Preface

I ran into a lot of trouble figuring out how to write this post. On one hand, I plan to use this post to demonstrate some of the skills and techniques I've accrued over years of homelabbing, especially to recruiters or managers. On the other hand, I want to write faithfully to my usual rambling and colorful writing style for the small group of friends that may read my posts – and to myself, who truly is the primary intended audience of these posts.

In particular, writing this post has made me realize how far I've developed my skills in systems administration, system infrastructure design, DevOps, etc. I really wanted to reflect with great sentiment on my long journey: where I started and the arduous paths I took. I wanted to pay respects to everything that lead me to where I am today.

After much deliberation, I have decided to reserve such sentiments for a separate post. I want to dedicate this post to being as technical and straight-to-the-point as possible, as if I were writing a project specification or documentation on my systems for future generations to maintain. That being said, I will not stop to explain each and every concept. To do so would be to document my history in homelabbing, systems design, networking, etc., which is much outside the scope of this post. I will assume the reader to be already familiar in a wide variety of areas so that I can cover as much ground as possible.

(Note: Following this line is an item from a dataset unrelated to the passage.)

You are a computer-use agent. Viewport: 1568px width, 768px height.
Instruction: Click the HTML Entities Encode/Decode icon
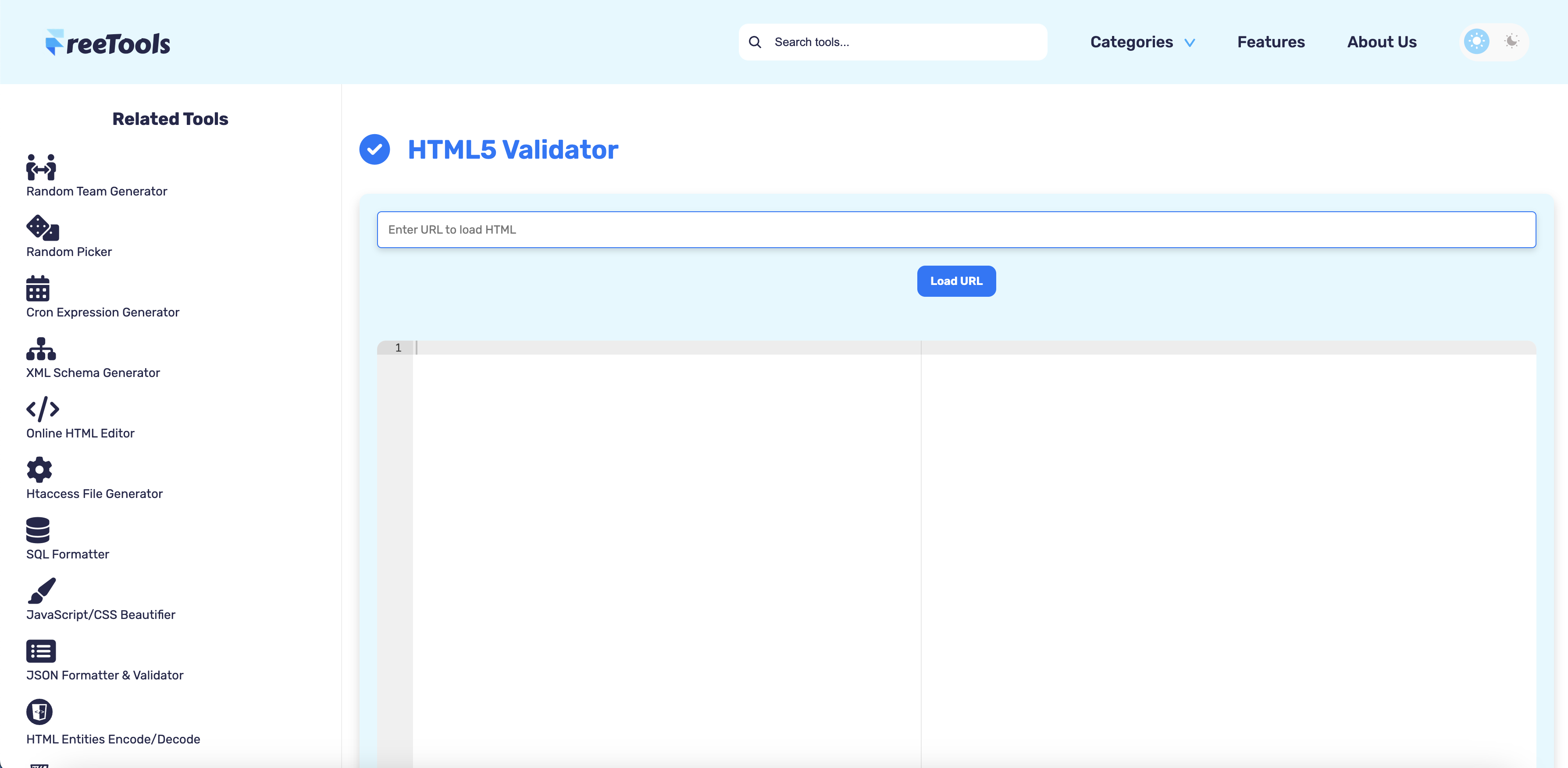[x=39, y=711]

In addition, for those unfamiliar with my writing style, I annotate sections of text that are intended as asides to provide additional context or exist simply for flavor with the word Chaff, alluding to the popular idiom, "to separate the wheat and chaff". This is inspired from Leary and Kristiansen's A Friendly Introduction to Mathematical Logic (2015) textbook, where they use the same label in a similar fashion.

Ultimately, I hope to appeal to the recruiters or technical representatives or perhaps even novice homelabbers that will read this post. In this post, I hope to demonstrate and transfer much knowledge to you, dear reader.

Hardware

My primary Proxmox virtualization host is a Dell Poweredge R730XD, with a 48-core Intel Xeon 4116 processor running at 2.10GHz over 2 sockets with 256GB of RAM and ~10TB of logical storage onboard, connected to a Perc H730P adapter on RAID6, all encased in the 2U chassis the R730XD comes in.

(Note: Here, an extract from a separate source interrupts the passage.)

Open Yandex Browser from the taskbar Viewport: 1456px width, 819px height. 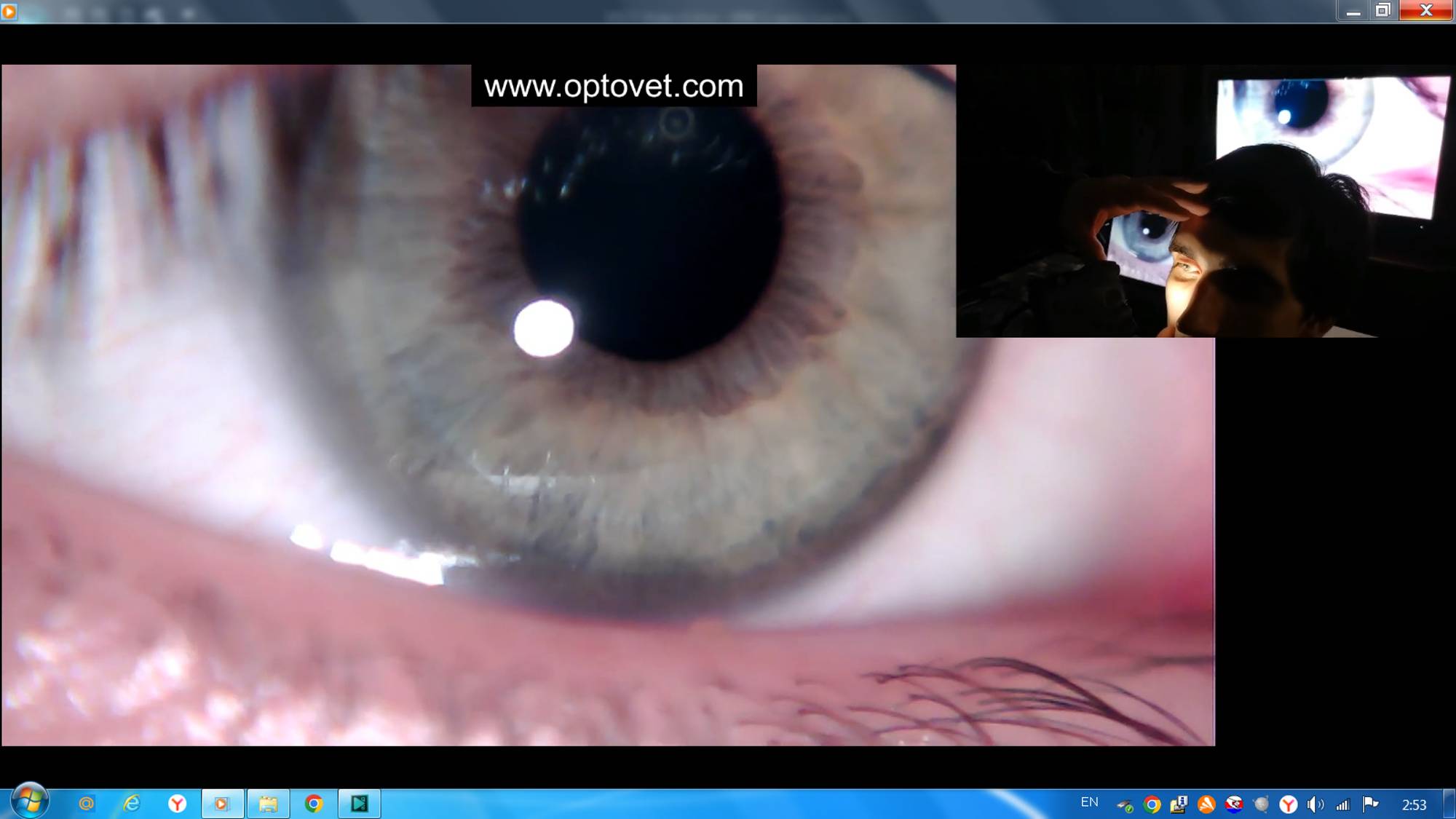177,804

I also have a separate TrueNAS machine with a Intel Xeon E5-2650 processor running at 2.60GHz with 64GB of RAM and ~40TB of logical storage using a M5015 RAID card flashed into HBA mode, connected to a JBOD enclosure, hosting 15 hard drives. This machine additionally has a GTX 1650 connected to it for transcoding media and a 4-port 1Gb/s NIC.

Connecting these two machines is a HP Procurve 2900 switch. While this topic exceeds the present discussion on hardware, I find nowhere more appropriate than here to mention that both the Proxmox host and the TrueNAS host are network-bonded (Linux bond) to the switch in LACP (802.3ad link aggregation) mode, for a total bandwidth of 4Gb/s – though unfortunately still limited to 1Gb/s per TCP connection due to the limitations of LACP bottlenecking each TCP connection to the speed of a physical link.

TrueNAS

Starting with the simpler TrueNAS host, this machine (mostly) acts as a dumb storage controller for my Proxmox host to store large files and for cold storage (e.g. filesystem backups of my old machines). Historical factors have lead me to creating my ZFS pool with 2 data vdevs in RAIDZ2 with differing capacities: one with 6 physical disks, and one with 9 physical disks. While obviously not optimal, this was set up in a time when I was less familiar with ZFS. I have enough data in this pool at this point that it would be impractical to re-optimize in-place. I hope to build an SSD storage array in the future and migrate my data off this pool in that time so I can re-balance the vdevs.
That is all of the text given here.